Stock car racing had been a passion of hers, since her parents took her to her first race when she was only 3 months old. Marcie introduced Steve to this world, and together they loved the excitement of racing. They had even followed a truck towing a stock car on their honeymoon, so they find a local racetrack. They went to a stock car race on their honeymoon!

Marcie remembered the last anniversary they spent together. She had introduced him to restaurants she often frequented at lunchtime. Marcie treated him to both lunch and dinner out that day. His favorite thing, next to loving her, had always been eating.

Steve bought Marcie some jewelry and clothes for that anniversary. He’d finally remembered that those were her favorite things, next to him.

Marcie sat quietly for what seemed like forever, thinking.

"Zzzzzzz snort zzzzzzz," Eric snored.

"Imagine a stranger being interested in this, if the writer falls asleep," Marcie said to no one.

She reached over Eric’s foot, which rested on her coffee table. She might as well listen to what she had said. Maybe it would put her to sleep too.

She pressed the buttons on the tape recorder, but nothing happened. As she flipped it open, she frowned. There was no tape! Puzzled, and angry, she wanted to shake Eric awake and yell, "What kind of joke is this?"

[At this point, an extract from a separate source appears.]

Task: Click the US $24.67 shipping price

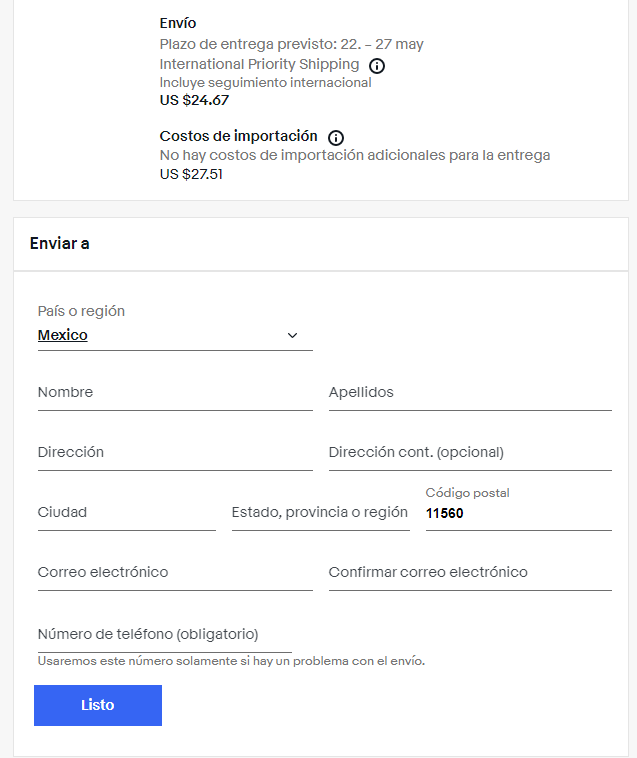Action: click(x=194, y=100)
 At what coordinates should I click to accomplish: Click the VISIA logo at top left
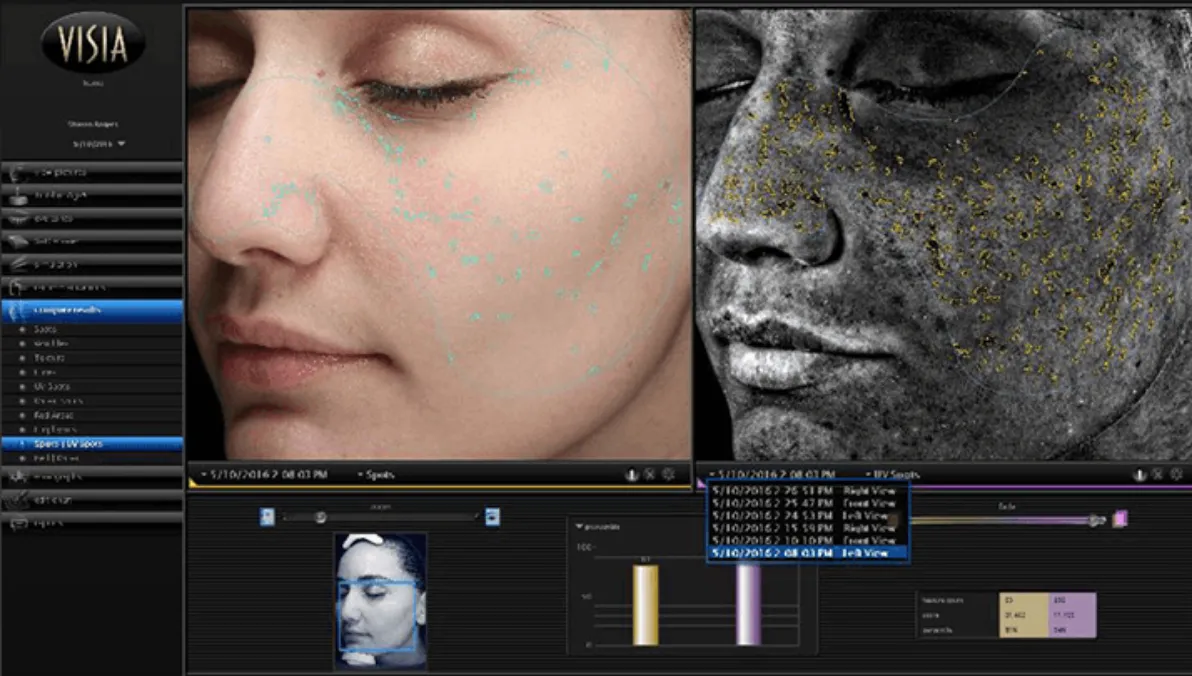click(93, 42)
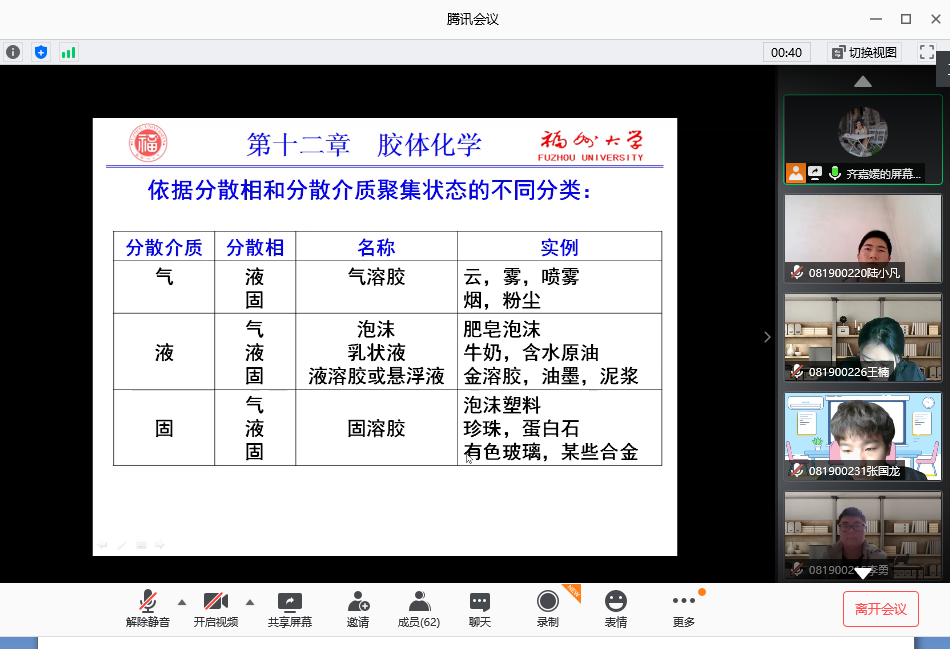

But Marcie smiled instead. She knew that Eric had been trying to get her to talk about Steve, to remember. She wondered what Steve was doing right now.

Without even glancing at the clock to see the time, without thinking, lest she talk herself out of what she was about to do, Marcie reached for the phone. She dialed Steve’s number and it barely rang before he answered it. She wondered if he sat by the phone at night.

Before she realized what she was saying, before she could collect her thoughts and compose the perfect words to say, she suddenly blurted out, "I still love you, Steve."

"I still love you, too, Marshy Graves."

They talked for just a few minutes, promising to meet for coffee in the morning to decide what to do. Before he hung up, Steve said in a whisper, "I’ve learned to pick up my socks, Marcie."

Marcie licked her lips again and felt the salty taste of tears. Love tears. When was the last time she had cried?

She left Eric sleeping on her sofa and snuggled under the covers in her own bed. She smiled. What could go wrong? He’s said, "I’ve learned to pick up my socks, Marcie."

Marshy Graves. It still sounded spooky.